Machine Learning Aided Quantum Chemistry Discovery in the Solution Phase


Machine learning (ML) and big data play increasingly important roles in both experimental and theoretical chemistry studies. Although numerous critical chemical processes occur in the solution phase, datasets (computational or experimental) and machine-learning models for solution-phase molecular systems are still scarce. My research group aims to overcome these challenges by building a big-data ecosystem for quantum chemistry research of solution-phase molecular systems.

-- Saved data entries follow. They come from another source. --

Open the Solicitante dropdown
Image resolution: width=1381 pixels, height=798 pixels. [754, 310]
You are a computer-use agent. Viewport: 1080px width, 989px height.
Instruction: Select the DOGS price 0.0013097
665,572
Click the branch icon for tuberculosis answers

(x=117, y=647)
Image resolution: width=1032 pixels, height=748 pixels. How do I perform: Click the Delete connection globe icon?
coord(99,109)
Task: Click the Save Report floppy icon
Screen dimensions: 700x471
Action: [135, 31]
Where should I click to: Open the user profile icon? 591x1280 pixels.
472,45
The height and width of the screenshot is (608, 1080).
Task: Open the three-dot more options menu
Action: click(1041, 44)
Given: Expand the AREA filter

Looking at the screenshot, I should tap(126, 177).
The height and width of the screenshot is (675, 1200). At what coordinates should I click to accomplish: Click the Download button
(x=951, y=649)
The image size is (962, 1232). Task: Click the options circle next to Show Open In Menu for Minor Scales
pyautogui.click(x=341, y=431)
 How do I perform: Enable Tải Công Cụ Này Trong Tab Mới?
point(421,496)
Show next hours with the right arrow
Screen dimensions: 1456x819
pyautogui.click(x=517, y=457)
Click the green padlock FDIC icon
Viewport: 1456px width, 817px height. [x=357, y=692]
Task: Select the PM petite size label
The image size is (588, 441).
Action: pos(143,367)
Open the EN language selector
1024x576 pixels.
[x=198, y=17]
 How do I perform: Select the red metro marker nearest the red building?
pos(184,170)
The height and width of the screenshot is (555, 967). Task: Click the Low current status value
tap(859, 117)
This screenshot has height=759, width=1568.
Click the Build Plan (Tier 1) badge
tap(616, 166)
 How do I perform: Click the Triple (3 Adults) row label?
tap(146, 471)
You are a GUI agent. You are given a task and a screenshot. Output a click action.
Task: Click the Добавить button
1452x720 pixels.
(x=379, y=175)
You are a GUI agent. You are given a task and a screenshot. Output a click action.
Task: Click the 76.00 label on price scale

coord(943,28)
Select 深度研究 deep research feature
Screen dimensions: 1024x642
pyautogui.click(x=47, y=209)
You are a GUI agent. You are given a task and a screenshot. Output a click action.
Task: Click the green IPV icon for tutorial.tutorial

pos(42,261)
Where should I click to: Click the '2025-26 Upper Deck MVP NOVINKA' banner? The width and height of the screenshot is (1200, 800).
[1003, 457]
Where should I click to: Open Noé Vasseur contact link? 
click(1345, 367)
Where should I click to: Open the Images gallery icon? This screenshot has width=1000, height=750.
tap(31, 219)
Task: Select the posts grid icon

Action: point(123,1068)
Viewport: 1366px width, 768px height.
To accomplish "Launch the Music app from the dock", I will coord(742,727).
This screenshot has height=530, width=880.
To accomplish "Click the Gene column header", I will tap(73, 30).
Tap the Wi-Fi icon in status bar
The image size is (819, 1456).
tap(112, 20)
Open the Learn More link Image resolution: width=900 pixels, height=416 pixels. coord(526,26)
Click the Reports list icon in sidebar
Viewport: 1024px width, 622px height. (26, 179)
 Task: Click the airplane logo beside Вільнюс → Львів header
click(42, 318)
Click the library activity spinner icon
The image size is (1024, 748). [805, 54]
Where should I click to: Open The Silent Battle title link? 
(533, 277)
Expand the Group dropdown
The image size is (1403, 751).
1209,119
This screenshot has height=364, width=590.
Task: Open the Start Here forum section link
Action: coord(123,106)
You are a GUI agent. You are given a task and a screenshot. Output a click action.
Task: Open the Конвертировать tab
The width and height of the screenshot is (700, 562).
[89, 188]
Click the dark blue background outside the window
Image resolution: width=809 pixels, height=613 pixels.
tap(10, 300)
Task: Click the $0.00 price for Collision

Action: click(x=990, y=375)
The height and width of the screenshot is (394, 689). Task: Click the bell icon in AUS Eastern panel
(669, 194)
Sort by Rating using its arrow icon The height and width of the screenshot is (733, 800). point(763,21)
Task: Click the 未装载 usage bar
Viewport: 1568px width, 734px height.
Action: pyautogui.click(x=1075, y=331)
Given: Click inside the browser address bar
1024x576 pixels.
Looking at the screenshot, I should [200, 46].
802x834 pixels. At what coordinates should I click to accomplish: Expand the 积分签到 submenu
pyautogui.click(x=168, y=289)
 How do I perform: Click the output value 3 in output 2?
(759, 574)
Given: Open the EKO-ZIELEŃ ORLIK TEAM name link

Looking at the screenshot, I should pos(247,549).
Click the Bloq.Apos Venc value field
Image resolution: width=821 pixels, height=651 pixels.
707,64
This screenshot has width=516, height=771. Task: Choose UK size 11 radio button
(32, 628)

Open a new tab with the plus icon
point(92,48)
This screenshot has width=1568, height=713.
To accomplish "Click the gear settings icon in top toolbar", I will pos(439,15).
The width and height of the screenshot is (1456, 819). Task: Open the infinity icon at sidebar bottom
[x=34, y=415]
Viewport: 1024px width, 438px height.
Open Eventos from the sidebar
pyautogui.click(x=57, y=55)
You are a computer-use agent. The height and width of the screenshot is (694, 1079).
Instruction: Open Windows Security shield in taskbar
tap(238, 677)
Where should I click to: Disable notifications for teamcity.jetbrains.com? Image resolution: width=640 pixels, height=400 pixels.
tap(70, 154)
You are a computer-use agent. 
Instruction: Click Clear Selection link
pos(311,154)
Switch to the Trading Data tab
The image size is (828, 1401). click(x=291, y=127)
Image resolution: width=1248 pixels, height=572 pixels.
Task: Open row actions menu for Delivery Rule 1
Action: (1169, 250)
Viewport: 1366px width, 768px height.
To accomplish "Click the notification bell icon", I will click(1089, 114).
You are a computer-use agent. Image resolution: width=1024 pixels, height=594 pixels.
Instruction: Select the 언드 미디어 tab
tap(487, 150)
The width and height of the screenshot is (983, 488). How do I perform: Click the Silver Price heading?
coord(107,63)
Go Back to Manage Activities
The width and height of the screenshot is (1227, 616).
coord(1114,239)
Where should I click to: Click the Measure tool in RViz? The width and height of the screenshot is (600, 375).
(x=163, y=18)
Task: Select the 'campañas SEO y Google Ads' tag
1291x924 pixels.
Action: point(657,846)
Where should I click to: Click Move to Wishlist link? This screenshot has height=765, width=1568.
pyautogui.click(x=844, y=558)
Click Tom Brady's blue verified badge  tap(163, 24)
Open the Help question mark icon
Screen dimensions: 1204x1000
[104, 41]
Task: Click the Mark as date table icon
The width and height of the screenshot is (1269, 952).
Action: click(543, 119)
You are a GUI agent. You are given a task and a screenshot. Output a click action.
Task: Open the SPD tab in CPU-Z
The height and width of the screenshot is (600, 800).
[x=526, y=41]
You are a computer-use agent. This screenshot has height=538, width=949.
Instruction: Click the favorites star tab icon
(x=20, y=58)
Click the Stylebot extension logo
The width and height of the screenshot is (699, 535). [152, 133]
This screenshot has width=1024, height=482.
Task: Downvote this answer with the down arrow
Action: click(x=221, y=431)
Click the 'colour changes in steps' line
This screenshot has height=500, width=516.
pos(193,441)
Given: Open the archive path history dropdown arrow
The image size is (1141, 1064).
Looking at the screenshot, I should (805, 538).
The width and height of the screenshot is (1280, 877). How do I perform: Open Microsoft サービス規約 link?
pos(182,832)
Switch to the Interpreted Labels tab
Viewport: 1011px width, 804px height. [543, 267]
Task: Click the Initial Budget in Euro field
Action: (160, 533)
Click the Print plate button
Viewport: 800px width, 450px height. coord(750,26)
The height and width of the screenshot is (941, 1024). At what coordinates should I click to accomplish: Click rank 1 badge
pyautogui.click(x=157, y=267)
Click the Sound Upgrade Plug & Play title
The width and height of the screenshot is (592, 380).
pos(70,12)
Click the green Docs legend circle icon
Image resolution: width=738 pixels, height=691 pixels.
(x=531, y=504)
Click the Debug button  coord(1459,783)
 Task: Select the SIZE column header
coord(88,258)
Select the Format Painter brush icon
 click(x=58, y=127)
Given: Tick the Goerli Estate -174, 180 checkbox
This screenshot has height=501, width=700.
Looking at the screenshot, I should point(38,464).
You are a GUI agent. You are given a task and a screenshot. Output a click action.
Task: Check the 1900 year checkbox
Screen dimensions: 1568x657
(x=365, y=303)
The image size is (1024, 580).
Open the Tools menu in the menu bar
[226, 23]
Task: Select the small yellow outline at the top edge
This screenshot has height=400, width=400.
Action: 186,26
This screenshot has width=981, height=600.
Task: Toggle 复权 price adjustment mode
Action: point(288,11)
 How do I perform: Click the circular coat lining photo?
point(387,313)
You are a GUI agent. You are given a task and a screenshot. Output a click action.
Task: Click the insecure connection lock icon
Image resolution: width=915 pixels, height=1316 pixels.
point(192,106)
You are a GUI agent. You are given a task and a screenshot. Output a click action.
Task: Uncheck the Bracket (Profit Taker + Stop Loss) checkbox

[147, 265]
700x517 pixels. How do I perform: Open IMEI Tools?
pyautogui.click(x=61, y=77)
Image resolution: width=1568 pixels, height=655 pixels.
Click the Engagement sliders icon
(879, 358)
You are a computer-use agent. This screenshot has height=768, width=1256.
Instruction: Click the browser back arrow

To efficiently generate computational datasets of solvated molecular systems, we developed strategies to accelerate both the implicit and explicit solvent models for quantum chemistry calculations. For the implicit conductor-like polarization model (C-PCM), we developed algorithms on the graphical processing units (GPUs) to accelerate the calculation. For the explicit solvent model, we developed AutoSolvate, an open-source toolkit to streamline the QC calculation workflow of explicitly solvated molecules. To make these tools more accessible, we created a web-based chatbot-assisted platform to offer automated simulations on cloud computing resources.

To improve the accuracy of the generated datasets, we develop ML models to reduce the discrepancy between experimental measurements and computationally predicted molecular properties in both implicit and explicit solvent models. We are also utilizing explainable ML models to reveal the design rules of photoredox catalysts.